Così, quando Genova si è aggiudicata il terzo dei tre test-match autunnali, quello contro il Sudafrica (si gioca sabato alle 14, a Marassi e in tv), si è pensato di organizzare anche una supersquadra che unisse il Cus Genova con la Pro Recco Rugby, che fosse irrobustita da alcuni azzurri delle Accademie, e che ricordasse le lezioni pratiche di Marco Bollesan, guerriero genovese (e del Cus Genova) e azzurro (anche da capitano, poi pure da allenatore e da manager). Ecco allora i Siluri, appunto, maglia bianca e rossa, intesi più come torpedini che come pesci, alla ricerca di un’identità, alla conferma di un’appartenenza. “Legacy”, traduce Rivaro, che l’inglese lo ha imparato bene. E nella circostanza, i Siluri saranno anche all’inseguimento di una missione benefica. Perché il ricavato della partita (contributo volontario a partire da 10 euro sopra ai 18 anni, 5 euro dai 13 ai 18 e gratis fino ai 12) sarà donato a favore di Giorgio Germano, diciassettenne rugbista ligure della Pro Recco, che ha dovuto subire l’amputazione di una gamba e sta affrontando con la sua famiglia un complesso e costoso percorso.

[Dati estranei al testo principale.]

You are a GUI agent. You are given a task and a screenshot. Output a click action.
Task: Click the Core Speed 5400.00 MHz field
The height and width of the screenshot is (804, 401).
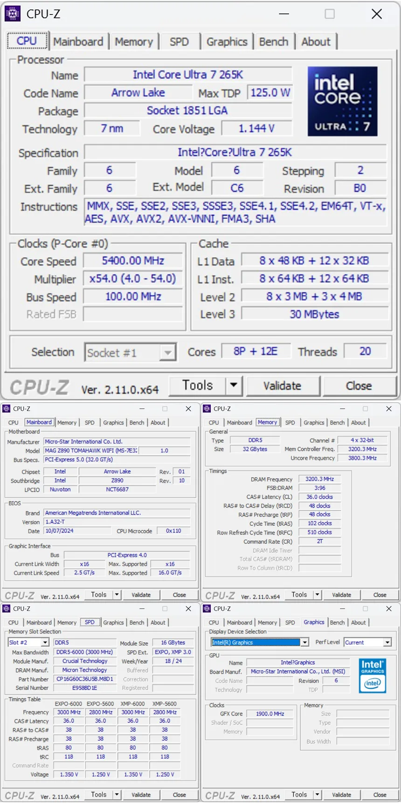point(133,261)
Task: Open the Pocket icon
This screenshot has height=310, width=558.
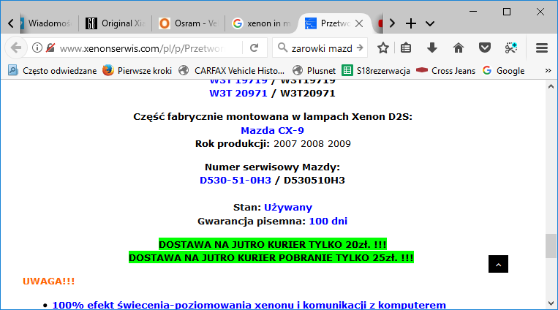Action: coord(484,48)
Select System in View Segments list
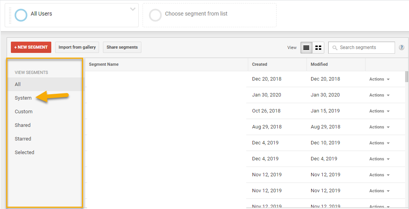The width and height of the screenshot is (409, 209). pos(23,98)
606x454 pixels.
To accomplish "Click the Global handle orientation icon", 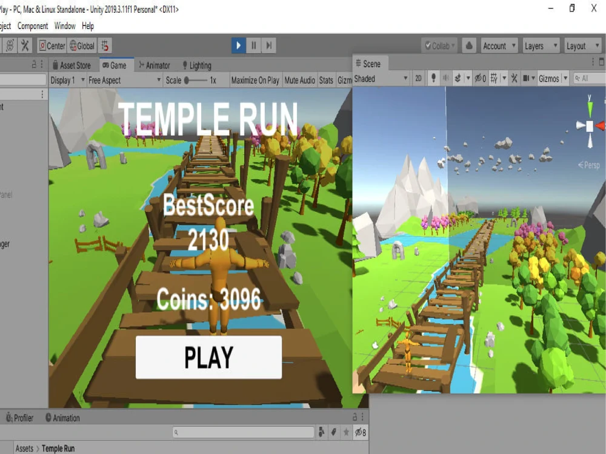I will [x=82, y=45].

Giorgio è nato con una grave malattia congenita alla gamba destra e dopo l’ennesimo intervento a marzo 2022 (ne ha subiti in tutto una ventina) ha dovuto affrontare una grave infezione e ha scelto di essere amputato. Ora cammina finalmente senza stampelle con una protesi temporanea, continua la fisioterapia e ha cominciato ad allenarsi con una squadra di calcio amputati. La famiglia Germano ha costituito l’associazione Iron Giò per raccogliere fondi per l’acquisto delle protesi di cui Giorgio avrà bisogno per cercare di fare una vita il più normale possibile.

   

In palio, dunque, molto più della inedita Coppa San Giorgio, nella speranza che a questa prima segua una seconda, una terza e infine un’usanza, una consuetudine, un gemellaggio. Il rugby, si sa, tiene moltissimo ai suoi valori di umanità. Sotto le maglie, biancorosse o blu scure o di qualsiasi altro colore, ci sono sempre cuori che battono. In caso di sconfitta, possibile, i Siluri promettono la pronta rivincita nel terzo tempo, irrinunciabile. Sarà comunque dura ma, a occhio, potrebbero anche farcela, irresistibili.